START Study text

In February 2017, a large expansion was announced, with the centerpiece being a 15-story tower located near the entrance and convention center. Other things added are "floating gardens and an oasis which connects to the rest of the resort via a series of bridges".

==Accommodation descriptions==

There are 1,951 rooms at Disney's Coronado Springs Resort located in four sections across the property. Gran Destino Tower is the main building with rooms on the 3rd through 15th floors. The Casitas are made up of 5 buildings that have 4 floors and are close to the Convention Center. The Ranchos are made up of 4 pueblo-style buildings that have 3 floors. The Cabanas are made up of 3 buildings that have 2 floors. All rooms were renovated in 2018 with new beds, a new flat screen TV, and other new furnishings.

END Study text

Task instructions -
[A] Using the Coronado Springs text, what are the answers to these?
(i) How many stories does the tower announced in February 2017 have?
(ii) How many buildings make up the Ranchos?
(iii) In what year were all rooms renovated?
[B] Does each statement agree with the Coronado Springs text? Give yes or no with the deciding words quoted.
(i) The Casitas are close to the Convention Center.
(ii) The Cabanas buildings have 3 floors.
(iii) Rooms in Gran Destino Tower begin on the 1st floor.
[C] Can you carry on the Coronado Springs text from the point where it stops?
The material that comes next is separate from the resort text above.

START Record set

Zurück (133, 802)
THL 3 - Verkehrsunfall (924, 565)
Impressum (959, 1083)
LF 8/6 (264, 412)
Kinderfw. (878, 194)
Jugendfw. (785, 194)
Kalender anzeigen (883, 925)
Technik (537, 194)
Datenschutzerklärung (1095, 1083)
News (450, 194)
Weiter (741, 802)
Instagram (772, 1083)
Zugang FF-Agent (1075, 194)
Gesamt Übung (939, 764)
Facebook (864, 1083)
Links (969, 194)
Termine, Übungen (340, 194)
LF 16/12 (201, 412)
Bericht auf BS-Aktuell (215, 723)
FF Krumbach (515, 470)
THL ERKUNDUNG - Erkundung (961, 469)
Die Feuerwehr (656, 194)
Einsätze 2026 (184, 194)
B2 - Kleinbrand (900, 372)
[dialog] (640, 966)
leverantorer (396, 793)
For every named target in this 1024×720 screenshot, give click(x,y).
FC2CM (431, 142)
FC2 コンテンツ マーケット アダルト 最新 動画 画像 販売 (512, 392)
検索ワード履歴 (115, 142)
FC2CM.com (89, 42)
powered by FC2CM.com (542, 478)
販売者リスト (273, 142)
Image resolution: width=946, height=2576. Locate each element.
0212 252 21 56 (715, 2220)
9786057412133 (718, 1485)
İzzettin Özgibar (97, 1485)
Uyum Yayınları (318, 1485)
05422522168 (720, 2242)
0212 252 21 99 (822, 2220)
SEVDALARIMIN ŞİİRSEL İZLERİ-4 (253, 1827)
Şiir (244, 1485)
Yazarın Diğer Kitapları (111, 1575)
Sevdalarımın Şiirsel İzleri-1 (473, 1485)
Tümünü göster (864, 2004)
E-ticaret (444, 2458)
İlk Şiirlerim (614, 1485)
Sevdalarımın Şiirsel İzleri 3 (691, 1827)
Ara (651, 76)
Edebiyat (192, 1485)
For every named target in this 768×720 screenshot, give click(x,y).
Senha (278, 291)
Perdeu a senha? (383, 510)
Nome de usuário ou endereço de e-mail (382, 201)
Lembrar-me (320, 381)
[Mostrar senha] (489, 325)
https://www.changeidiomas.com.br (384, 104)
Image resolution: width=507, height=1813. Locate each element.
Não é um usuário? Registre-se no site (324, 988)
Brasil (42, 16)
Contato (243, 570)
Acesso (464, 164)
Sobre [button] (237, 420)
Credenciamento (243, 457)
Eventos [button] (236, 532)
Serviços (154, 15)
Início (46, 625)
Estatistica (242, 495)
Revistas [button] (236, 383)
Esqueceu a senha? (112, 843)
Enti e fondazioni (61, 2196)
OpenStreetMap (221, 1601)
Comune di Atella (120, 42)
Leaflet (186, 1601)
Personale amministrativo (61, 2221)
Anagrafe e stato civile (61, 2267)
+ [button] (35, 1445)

END Record set

Answers -
[A]
(i) 15
(ii) 4
(iii) 2018

[B]
(i) Yes: "The Casitas are made up of 5 buildings that have 4 floors and are close to the Convention Center."
(ii) No: "The Cabanas are made up of 3 buildings that have 2 floors."
(iii) No: "with rooms on the 3rd through 15th floors"

[C]
==Pools and recreation==
- The Lost City of Cibola Feature Pool (The Dig Site) – This themed area includes a huge pool (120-by-90), a sand volleyball court, the largest outdoor hot tub on Walt Disney World property, the 20,000 sqft Explorer's Playground, and the Iguana Arcade. The focal point of the resort, the Dig Site's 46 ft, 5 story tall Mayan pyramid themed, with water slide, as a modern archaeological dig of an ancient lost kingdom. At the beginning of the day the Mayan pyramid is turned on and a huge stream of water flows down the giant steps. (Kids are allowed to participate in the opening.) The Dig Site underwent a massive renovation ending in December 2018.
- Poolside Activities – Family-friendly activities each day at the Lost City of Cibola Feature Pool include Disney trivia, an afternoon pool party and an evening campfire.
- Explorer's Playground – A themed, outdoor playground located at The Dig Site main pool complex includes swings, a water-slide, slides, and an "archeological dig sand box".
- Iguana Arcade – Adjacent to The Dig Site, an indoor arcade which offers a variety of electronic games.
- Movies Under the Stars – Adjacent to the main pool, nightly offering of a Disney movie, weather permitting.
- Pools – Three additional courtyard quiet pools are located throughout the resort.
- La Vida Health Club – A 3,000 sqft health club and the first fitness center to be located at a Disney moderate resort.
- Casa de Belleza Beauty Salon – The salon at Coronado Springs Resort, as well as at all Disney properties, is run by Niki Bryan Salon's. It is adjacent to the La Vida Health Club.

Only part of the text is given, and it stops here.